Exercise description ▸ Rename "stats chart" to "statistics chart" in the records, starting at the line that contains "Given: Show stats" and ending at the end of the records. Return only those lines with everything else unchanged, and leave out the pictures.

Element and text location data:
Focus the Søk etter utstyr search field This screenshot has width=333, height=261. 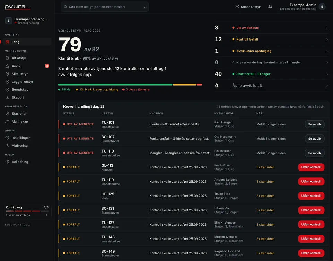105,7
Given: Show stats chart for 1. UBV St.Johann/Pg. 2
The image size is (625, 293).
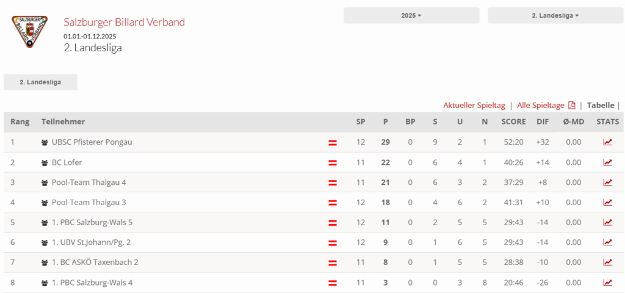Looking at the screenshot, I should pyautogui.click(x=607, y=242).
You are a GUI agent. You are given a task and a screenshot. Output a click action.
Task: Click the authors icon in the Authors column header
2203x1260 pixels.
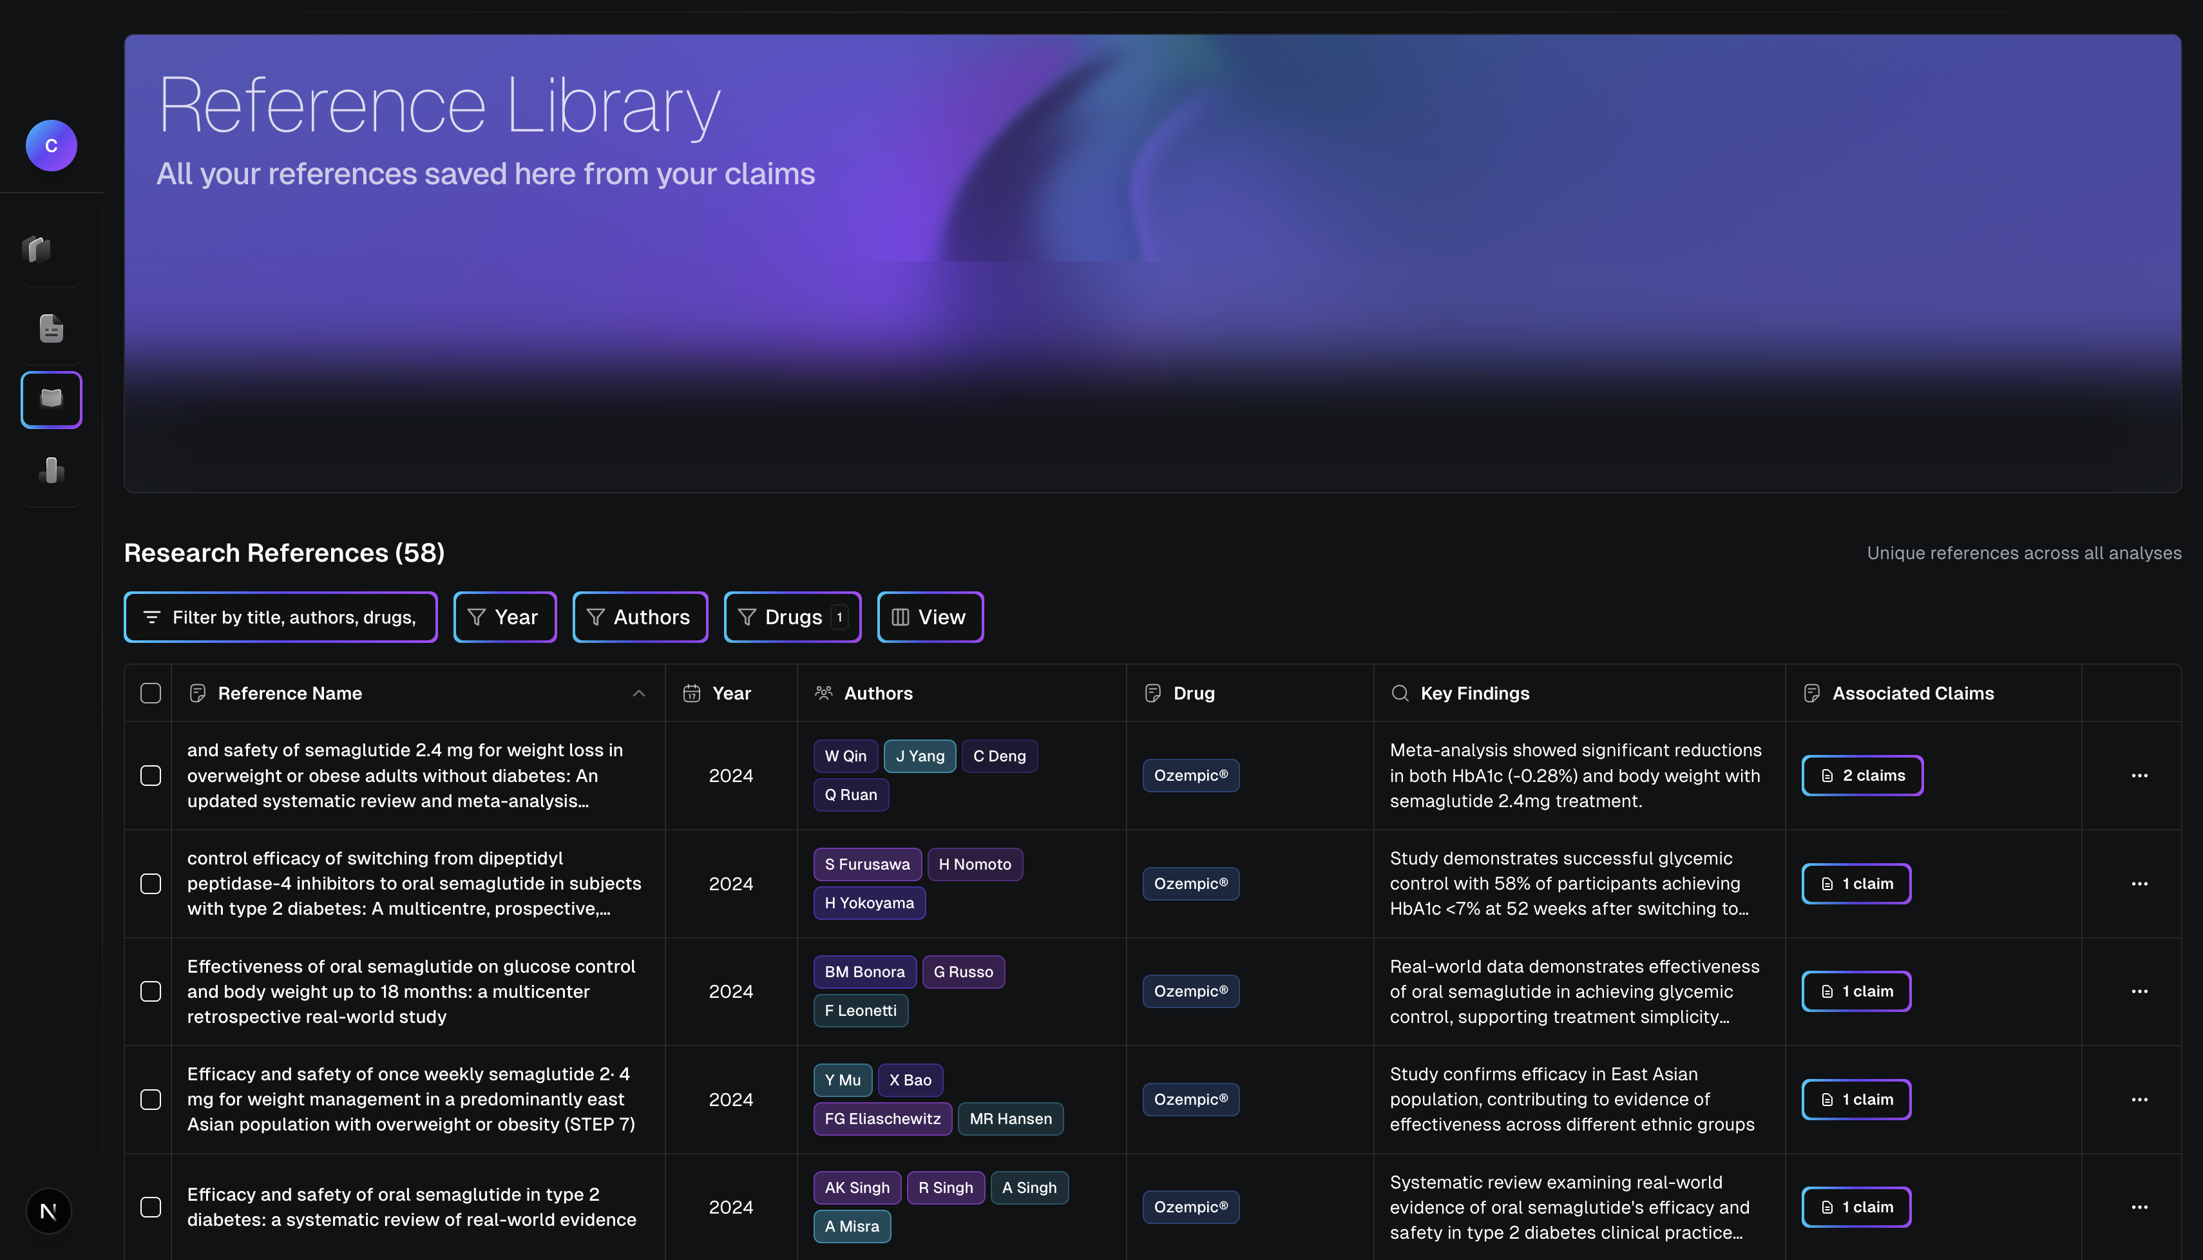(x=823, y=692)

The solution ▸
Given: Show statistics chart for 1. UBV St.Johann/Pg. 2
The image size is (625, 293).
Looking at the screenshot, I should pyautogui.click(x=607, y=242).
You are a GUI agent. You are given a task and a screenshot. Output a click action.
Task: Click the authors icon in the Authors column header
2203x1260 pixels.
(x=823, y=692)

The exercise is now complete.